Feminism worked! For lack of a better option, I'm going to go with this one. Feminism worked. Or, is working, finally, to some tangible extent. Here are some more newish numbers:
The vast majority of young people – about 80% of women and 70% of men across all races, classes, and family backgrounds - desire an egalitarian marriage in which both partners share breadwinning, housekeeping, and child rearing.
That same piece goes on to explain that though young people express those desires in theory, in practice their actions play out differently:
With this in mind, Gerson asked her respondents what type of family they would like if, for whatever reason, they couldn't sustain an equal partnership. She discovered that, while men's and women's ideals are very similar, their fallback positions deviate dramatically.
Men's most common fallback position is to establish a neotraditional division of labor: 70% hope to convince their wives to de-prioritize their careers and focus on homemaking and raising children. Women? Faced with a husband who wants them to be a housewife or work part-time, almost three-quarters of women say they would choose divorce and raise their kids alone. In fact, despite men's insistence on being breadwinners, women are more likely than men to say they value success in a high-paying career.
It sounds grim, but I actually find that data deeply heartening. Sure, those "fallback positions" complicate things a bit, but the study as a whole indicates that the Role of Women is genuinely shifting. (Also, high-five, women.) Whatever they actually do in practice, the fact is that 70% of men expressed a desire for an egalitarian relationship. That's huge. And it makes sense that it would take time for practice to catch up to theory. We can want equality before we achieve it. In fact, we have to.
Feminism has deep roots in the concept that women deserve to have a voice and a presence outside of the home—that we're more than just babymakers and rug-scrubbers and penis-receptacles. Our sphere is bigger. We want to vote and work and be listened to. Maybe it's because my mom worked and took care of the house, but to me, the idea of marrying a rich dude and then just hanging out for the rest of my life is completely foreign. Like to the point where I sometimes fantasize about it, in the pie-in-the-sky way a person might fantasize about having a private island or a team of raccoon butlers. (All of which, I have a feeling, would be much better in theory than in practice. Like, ugh, what do I do with this entire island? I couldn't even keep my studio apartment tidy — now I have to MAKE INFRASTRUCTURE? BUT I'M SO TIRED. WHY IS THERE BUTLER POOP ALL OVER THE GUEST HOUSE MEZZANINE.)
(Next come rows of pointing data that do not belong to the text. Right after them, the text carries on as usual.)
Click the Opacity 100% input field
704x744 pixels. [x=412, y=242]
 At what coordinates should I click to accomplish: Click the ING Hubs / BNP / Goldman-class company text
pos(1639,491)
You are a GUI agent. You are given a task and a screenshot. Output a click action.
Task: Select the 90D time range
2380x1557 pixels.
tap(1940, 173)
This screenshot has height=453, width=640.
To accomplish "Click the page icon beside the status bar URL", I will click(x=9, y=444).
And we want all of the benefits and the responsibilities that go along with that liberation. In other words, modern women understand that the right to be breadwinners comes along with the hard work of actually winning the bread. The right to fight in combat comes with the possibility of dying. The right to not be property comes with the responsibility of splitting the check. We're cool with that. Really! We really really mean it.
So it makes sense, in a way—the suggestion that marriage might, suddenly, be more important for men than for women. I'm going to think of it as aspirational. The parents with male kids are recognizing the value of women as breadwinners. (Teaming up with these plucky gals might actually be beneficial!) The parents of female kids are throwing their support behind women's independence. (My daughter is a scholar and a brain surgeon and she doesn't need some man to win her bread!)
Whatever it means, it makes me happy. Keep it up, world.